Roger Rude, a retired Sonoma County sheriff's lieutenant, brought the case, fighting a ticket his stepson, Shaun Malone, received for going 62 MPH in a 45 MPH zone. Rude had installed a GPS system in the car to track his stepson's speeds. Rude alleged Malone never was speeding based on the GPS tracker.
Late last month the court ruled against the GPS data, holding that radar data is more reliable.
JB Harper, Radar Systems Engineer for Decatur Electronics, the manufacturer of the radar that clocked Malone, said radar is a time-tested speed assessment tool.
"Decatur radar has been catching speeders for more than 50 years," he said. "Radar reads a speed at the speed of light rather than calculating geographic and time differences between two separate readings as is done in a GPS system."
Officials with the Petaluma Police Department, which issued the ticket, agreed. Petaluma Police Capt. Dave Sears said GPS is a valuable tool but is not as accurate for tracking speed as radar.

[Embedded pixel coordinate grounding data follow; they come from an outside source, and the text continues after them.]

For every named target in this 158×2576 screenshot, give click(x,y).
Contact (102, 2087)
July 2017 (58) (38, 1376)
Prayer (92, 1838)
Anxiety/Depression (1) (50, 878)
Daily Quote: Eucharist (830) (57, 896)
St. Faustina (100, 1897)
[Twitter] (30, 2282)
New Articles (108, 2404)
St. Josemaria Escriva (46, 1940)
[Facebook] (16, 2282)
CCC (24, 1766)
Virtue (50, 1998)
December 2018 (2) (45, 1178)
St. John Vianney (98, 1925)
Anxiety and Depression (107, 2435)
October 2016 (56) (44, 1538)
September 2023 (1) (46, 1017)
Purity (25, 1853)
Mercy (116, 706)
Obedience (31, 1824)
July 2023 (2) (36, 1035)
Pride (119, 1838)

Decatur Electronics created the first radar for law enforcement more than 50 years ago. Their expertise in radar is supported by more than 200,000 Decatur radars in use worldwide by police departments and military. The company also partners with law enforcement with its in-car digital video, and speed and message trailers.
I'd think that a radar unit in this case would probably be more accurate.